══ Raw data
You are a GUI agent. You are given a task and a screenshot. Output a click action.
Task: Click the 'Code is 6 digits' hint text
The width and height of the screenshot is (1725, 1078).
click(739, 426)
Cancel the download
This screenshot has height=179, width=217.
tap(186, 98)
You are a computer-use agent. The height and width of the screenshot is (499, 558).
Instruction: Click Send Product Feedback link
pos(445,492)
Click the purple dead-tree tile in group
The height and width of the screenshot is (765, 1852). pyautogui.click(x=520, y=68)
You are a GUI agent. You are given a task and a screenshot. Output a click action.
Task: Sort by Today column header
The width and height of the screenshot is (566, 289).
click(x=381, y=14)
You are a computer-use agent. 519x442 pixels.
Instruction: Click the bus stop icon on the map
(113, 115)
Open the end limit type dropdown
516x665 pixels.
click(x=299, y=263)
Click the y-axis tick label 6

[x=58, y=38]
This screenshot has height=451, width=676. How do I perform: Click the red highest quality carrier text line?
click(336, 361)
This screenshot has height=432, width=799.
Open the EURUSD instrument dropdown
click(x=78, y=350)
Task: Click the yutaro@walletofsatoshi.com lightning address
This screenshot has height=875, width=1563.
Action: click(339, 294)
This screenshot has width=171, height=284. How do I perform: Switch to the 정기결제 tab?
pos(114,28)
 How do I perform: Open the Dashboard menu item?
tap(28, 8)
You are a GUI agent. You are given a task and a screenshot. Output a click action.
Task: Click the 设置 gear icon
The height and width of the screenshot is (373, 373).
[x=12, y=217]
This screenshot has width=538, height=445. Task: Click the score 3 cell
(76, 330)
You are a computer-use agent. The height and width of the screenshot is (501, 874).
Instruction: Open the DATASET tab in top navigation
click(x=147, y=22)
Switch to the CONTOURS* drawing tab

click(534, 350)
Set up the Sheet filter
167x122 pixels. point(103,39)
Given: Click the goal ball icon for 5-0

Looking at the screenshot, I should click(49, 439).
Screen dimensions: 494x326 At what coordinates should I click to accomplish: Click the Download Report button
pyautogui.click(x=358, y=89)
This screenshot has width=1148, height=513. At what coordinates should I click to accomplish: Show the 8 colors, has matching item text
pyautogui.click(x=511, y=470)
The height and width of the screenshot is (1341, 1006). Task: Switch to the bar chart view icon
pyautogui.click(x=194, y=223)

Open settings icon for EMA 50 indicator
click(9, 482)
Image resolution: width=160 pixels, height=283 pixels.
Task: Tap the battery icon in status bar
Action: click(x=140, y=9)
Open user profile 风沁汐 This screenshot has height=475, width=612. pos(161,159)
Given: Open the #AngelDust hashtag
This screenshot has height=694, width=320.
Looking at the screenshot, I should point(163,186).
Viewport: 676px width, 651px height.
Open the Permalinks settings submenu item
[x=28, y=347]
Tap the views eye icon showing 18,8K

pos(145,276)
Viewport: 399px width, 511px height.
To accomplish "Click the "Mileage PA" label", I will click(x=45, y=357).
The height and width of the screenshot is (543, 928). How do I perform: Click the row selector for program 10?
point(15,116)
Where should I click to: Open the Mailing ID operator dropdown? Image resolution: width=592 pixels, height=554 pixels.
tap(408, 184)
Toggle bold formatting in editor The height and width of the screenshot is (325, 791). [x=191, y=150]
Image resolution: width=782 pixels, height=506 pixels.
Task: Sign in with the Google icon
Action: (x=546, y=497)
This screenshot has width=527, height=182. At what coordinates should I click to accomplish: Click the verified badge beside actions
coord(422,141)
════
* Your goal
Check each line above for the string "computer" and show the ones that have it.

* Reply
You are a computer-use agent. The height and width of the screenshot is (499, 558).
You are a computer-use agent. 519x442 pixels.
You are a computer-use agent. The height and width of the screenshot is (501, 874).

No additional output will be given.